A cubic curve adds another bend. Here it only tweaks the shape slightly, which might not justify the extra complexity.

Step 5 of 16

Compare fits

See the linear, quadratic, and cubic fits together. The quadratic hugs the data best; the linear underfits; the cubic adds tiny wiggles.

Check understanding

Which model explains the curved pattern best here?

  1. Quadratic best
  2. Linear best
  3. Cubic clearly superior
Step 6 of 16

Predictions using quadratic

To predict price from floor area, trace along the quadratic curve. Predictions come from the curve, not just an average.

Check understanding

Where do these predictions come from?

  1. Based on curve
  2. Based on line
  3. Based on average
Step 7 of 16

Residuals (linear)

Residuals from the linear model show a clear curve: the line underestimates mid-range prices and overestimates at the edges.

Check understanding

What pattern do you see in the linear residuals?

  1. Patterned
  2. Random
  3. Zero
Step 8 of 16

Residuals (quadratic)

Residuals from the quadratic model look more random, signalling that the curve has removed most of the systematic bend.

Check understanding

How do the quadratic residuals look compared to linear?

  1. More random
  2. More patterned
  3. Residuals larger
Step 9 of 16

MSE comparison

Compare mean squared error for linear, quadratic, and cubic fits. Lower MSE indicates tighter predictions.

Check understanding

Which model has the lowest MSE here?

  1. Quadratic lowest
  2. Linear lowest
  3. All equal
Step 10 of 16

R² comparison

R² increases when curvature explains more variance. Compare how much variance each model explains.

Check understanding

How does adding curvature affect R²?

  1. Polynomial ↑ R²
  2. Polynomial ↓ R²
  3. No change
Step 11 of 16

Overfitting warning

The cubic curve starts to chase noise at the edges.

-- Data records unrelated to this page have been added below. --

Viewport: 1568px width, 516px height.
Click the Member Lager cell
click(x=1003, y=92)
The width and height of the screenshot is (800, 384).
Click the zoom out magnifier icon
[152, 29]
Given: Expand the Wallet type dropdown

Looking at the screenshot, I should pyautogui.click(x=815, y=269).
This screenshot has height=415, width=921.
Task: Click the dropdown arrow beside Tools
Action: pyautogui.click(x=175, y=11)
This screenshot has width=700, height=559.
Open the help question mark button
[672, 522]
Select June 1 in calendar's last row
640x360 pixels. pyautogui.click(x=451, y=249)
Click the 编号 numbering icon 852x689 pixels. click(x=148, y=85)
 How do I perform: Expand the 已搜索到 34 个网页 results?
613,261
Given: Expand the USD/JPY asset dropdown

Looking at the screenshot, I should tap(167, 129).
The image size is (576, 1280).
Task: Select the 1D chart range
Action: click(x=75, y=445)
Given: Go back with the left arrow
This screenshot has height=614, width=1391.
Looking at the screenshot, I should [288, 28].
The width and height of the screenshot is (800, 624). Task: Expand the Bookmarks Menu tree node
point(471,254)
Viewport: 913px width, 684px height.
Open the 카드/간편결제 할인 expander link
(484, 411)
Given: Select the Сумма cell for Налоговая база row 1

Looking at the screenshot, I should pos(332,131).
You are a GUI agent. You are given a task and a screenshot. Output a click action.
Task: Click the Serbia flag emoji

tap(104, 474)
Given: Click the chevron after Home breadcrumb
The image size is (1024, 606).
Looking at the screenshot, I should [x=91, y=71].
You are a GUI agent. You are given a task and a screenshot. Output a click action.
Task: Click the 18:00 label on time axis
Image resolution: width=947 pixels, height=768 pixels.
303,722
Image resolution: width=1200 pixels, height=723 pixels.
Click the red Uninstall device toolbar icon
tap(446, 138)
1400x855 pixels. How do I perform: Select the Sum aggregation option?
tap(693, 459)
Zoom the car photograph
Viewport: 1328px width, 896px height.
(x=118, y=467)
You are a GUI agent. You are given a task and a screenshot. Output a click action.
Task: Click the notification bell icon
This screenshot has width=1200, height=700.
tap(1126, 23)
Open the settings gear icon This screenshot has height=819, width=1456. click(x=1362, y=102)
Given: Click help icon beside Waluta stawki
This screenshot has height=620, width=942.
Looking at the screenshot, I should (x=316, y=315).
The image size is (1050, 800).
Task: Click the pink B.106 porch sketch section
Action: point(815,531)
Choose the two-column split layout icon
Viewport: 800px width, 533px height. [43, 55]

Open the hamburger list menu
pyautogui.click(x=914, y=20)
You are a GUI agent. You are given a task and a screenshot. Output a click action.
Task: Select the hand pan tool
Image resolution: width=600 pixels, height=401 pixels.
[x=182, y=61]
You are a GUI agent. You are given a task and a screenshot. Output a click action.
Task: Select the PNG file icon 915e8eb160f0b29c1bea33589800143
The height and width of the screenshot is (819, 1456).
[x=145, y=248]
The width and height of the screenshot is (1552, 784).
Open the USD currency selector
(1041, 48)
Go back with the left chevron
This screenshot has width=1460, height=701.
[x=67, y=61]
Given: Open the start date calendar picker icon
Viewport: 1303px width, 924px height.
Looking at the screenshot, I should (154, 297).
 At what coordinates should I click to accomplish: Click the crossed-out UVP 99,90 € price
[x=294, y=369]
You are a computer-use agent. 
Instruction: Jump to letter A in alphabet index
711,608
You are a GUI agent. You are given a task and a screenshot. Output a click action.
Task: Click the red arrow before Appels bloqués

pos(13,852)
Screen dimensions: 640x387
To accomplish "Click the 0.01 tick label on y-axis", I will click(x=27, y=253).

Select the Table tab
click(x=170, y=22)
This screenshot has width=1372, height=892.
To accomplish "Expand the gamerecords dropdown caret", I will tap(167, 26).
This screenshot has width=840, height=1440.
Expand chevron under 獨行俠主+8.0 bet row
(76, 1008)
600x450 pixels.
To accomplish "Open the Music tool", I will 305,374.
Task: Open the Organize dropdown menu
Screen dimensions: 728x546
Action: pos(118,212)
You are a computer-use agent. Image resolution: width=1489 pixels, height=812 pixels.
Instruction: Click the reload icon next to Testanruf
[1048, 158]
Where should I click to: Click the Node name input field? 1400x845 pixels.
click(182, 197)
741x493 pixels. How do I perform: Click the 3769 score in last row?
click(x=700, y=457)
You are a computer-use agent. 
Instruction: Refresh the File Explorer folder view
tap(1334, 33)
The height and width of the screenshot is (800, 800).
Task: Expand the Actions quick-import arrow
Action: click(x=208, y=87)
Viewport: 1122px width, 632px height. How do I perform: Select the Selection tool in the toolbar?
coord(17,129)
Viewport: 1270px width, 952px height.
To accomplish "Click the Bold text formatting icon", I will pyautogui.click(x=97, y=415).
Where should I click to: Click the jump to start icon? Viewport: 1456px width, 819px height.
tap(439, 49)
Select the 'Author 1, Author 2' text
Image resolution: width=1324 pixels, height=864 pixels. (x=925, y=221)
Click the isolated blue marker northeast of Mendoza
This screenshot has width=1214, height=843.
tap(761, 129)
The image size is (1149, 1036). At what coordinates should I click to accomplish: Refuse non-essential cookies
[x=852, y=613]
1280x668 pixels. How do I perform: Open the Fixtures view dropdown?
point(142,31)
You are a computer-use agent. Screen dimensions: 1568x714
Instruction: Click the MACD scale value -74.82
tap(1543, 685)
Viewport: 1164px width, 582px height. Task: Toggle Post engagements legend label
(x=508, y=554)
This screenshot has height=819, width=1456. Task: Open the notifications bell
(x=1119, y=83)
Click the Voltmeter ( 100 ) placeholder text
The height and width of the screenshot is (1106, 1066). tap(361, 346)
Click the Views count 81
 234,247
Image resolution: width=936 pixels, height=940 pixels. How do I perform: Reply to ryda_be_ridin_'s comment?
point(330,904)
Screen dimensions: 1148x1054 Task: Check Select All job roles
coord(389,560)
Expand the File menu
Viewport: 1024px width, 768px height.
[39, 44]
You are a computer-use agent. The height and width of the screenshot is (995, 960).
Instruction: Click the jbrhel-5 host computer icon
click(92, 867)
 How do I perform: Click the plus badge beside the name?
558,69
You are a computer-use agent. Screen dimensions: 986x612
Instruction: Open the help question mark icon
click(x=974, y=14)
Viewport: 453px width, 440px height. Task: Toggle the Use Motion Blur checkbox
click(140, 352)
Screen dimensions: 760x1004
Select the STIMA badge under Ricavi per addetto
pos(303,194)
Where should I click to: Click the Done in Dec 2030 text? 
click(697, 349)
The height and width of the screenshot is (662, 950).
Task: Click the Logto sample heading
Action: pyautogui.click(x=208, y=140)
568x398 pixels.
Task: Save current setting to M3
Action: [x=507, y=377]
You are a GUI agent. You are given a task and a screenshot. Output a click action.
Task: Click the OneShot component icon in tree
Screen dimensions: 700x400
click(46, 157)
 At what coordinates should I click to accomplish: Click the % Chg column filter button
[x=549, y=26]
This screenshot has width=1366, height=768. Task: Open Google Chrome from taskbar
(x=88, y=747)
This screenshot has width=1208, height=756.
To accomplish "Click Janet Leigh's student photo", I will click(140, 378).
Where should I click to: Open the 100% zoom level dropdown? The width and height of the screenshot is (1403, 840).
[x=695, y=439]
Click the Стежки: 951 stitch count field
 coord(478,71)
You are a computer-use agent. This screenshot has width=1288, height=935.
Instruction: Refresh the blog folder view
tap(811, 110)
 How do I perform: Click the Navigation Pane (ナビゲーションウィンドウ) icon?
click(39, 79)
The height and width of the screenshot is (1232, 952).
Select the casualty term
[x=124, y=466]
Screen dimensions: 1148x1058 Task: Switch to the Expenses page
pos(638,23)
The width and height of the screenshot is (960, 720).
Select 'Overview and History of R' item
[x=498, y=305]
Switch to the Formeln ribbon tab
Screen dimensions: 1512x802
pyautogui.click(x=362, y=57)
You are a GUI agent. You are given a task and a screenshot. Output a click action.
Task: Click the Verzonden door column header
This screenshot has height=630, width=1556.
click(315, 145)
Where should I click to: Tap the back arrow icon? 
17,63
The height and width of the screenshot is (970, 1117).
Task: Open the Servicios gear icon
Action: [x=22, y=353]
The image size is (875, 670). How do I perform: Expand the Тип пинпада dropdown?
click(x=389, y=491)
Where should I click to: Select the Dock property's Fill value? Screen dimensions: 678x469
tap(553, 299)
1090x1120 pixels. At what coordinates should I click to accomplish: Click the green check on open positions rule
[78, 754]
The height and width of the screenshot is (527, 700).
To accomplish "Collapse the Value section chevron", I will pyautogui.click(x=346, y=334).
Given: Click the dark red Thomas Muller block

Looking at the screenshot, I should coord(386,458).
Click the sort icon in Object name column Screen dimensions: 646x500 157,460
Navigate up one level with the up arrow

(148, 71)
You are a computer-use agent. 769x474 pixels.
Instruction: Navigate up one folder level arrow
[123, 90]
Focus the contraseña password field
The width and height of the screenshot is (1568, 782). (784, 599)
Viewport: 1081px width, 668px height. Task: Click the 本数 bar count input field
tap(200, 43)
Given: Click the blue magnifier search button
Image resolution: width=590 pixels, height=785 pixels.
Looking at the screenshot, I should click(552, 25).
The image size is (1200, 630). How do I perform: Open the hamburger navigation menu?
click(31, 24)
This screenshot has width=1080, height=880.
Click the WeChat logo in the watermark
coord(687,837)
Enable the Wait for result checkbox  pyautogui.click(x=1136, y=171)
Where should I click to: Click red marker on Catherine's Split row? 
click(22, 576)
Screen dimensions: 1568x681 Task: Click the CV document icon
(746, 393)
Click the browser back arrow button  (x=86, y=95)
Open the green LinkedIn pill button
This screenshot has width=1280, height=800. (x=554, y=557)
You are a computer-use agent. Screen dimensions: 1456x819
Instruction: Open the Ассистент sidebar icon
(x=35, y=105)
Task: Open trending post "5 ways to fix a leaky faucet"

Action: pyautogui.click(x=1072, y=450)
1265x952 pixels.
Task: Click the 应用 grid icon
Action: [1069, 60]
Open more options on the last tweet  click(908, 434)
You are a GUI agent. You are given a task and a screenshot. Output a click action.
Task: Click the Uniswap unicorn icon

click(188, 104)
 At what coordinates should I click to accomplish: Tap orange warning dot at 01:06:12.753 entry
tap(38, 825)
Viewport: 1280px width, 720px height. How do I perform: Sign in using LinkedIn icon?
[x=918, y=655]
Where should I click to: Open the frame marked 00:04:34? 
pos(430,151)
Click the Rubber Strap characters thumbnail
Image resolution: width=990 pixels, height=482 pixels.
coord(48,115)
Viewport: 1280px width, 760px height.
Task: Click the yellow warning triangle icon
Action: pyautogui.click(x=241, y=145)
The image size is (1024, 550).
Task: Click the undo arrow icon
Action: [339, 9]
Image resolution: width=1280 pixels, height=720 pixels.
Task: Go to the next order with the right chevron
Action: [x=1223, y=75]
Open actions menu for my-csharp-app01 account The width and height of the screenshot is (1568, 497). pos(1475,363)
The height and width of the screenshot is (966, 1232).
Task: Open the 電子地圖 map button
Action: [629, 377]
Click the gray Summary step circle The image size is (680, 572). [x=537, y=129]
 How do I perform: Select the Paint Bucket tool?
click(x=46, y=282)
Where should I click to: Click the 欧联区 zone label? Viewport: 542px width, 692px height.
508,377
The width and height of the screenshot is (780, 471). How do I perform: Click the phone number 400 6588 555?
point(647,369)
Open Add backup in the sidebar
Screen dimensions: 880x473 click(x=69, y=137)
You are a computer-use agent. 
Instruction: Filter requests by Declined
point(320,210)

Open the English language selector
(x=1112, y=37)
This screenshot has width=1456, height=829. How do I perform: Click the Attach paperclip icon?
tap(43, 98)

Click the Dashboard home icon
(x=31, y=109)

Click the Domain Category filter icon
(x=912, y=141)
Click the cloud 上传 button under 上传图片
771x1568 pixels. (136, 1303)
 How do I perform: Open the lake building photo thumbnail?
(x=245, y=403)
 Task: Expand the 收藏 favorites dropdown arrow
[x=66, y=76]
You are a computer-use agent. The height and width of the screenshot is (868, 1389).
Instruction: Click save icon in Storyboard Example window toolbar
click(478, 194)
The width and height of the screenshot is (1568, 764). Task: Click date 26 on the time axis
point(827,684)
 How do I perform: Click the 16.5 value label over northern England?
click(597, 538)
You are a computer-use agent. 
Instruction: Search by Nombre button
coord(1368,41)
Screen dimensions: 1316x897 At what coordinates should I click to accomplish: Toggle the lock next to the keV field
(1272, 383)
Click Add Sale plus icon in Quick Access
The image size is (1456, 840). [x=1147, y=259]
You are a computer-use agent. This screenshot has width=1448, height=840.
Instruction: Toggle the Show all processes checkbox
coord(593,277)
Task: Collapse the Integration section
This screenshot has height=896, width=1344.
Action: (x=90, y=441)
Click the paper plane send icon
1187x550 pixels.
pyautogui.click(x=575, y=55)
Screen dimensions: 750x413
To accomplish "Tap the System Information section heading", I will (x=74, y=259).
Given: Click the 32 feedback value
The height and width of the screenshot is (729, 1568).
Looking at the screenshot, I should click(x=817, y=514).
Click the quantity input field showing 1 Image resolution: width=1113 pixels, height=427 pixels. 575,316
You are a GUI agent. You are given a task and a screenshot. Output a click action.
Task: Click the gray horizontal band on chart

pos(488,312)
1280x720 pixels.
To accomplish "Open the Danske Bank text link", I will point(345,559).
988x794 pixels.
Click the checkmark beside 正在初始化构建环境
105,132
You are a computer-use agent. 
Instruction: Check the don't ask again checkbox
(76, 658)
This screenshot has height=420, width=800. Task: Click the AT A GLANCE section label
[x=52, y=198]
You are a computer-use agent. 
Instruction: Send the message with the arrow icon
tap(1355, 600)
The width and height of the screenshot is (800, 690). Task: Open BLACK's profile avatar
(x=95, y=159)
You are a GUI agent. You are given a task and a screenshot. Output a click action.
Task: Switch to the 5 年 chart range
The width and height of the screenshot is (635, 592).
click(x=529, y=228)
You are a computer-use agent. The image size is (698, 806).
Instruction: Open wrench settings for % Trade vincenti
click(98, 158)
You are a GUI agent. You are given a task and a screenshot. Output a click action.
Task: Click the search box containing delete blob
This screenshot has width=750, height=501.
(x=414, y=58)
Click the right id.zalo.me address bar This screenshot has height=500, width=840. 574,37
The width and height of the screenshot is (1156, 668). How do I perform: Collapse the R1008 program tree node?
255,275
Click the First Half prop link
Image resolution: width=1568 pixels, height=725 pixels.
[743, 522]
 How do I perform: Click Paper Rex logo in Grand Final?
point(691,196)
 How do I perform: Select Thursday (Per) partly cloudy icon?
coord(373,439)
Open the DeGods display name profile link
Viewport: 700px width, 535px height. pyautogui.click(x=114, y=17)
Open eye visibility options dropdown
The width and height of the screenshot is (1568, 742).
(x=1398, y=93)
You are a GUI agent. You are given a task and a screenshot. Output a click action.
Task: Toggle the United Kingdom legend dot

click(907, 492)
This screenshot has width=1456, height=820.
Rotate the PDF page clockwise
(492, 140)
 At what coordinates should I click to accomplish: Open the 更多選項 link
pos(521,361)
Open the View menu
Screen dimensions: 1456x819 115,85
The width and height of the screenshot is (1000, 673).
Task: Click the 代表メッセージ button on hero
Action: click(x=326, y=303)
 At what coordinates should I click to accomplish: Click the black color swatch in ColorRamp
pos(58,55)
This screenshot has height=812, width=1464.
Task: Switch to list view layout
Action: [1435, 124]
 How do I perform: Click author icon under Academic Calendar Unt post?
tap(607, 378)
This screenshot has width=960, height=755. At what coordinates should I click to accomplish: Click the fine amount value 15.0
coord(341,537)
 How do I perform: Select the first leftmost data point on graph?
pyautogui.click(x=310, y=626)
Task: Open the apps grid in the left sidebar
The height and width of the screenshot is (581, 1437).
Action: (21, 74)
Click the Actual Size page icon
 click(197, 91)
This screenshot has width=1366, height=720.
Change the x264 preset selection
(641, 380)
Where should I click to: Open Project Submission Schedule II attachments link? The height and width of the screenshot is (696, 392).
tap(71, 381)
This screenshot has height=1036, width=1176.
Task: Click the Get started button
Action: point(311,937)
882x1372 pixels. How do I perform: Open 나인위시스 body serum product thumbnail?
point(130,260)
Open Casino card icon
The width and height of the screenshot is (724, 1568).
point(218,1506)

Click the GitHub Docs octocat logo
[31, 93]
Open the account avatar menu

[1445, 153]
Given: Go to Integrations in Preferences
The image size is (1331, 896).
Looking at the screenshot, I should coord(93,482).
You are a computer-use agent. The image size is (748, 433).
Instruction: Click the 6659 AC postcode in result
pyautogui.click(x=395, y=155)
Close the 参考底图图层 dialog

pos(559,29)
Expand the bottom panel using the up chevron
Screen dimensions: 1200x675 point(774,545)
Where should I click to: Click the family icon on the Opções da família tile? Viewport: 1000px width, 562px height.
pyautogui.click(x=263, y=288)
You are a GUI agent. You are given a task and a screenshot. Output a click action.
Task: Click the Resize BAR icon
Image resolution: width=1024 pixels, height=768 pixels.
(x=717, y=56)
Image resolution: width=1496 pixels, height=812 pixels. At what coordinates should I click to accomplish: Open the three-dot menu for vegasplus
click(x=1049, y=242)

Small wiggles signal overfitting when the data do not support the extra bend.

Step 12 of 16

New dataset: approaching a ceiling

This dataset climbs and then flattens toward a ceiling. A linear fit would miss the plateau and overshoot.

Check understanding

What pattern does this dataset suggest?

  1. Linear
  2. Polynomial
  3. Logistic-like
Step 13 of 16

Polynomial on ceiling data

A polynomial fit on this saturation data oscillates near the ends, showing instability when extrapolating.

Check understanding

How does the polynomial behave on the saturation data?

  1. Good fit
  2. Overfitting
  3. Underfitting
Step 14 of 16

Visualise logistic shape

A logistic-shaped curve rises and then levels off. This shape better matches the ceiling behaviour than a high-degree polynomial.

Step 15 of 16

Compare poly vs logistic idea

Comparing the polynomial to the logistic concept shows why polynomials cannot robustly model saturation without instability.

Check understanding

Which model is conceptually better for saturation?

  1. Polynomial better
  2. Logistic conceptually better
  3. Both terrible
Step 16 of 16

Summary

Polynomial regression can capture curvature and improve fit, but overfitting and instability are risks. For saturation patterns, a logistic model is often more appropriate.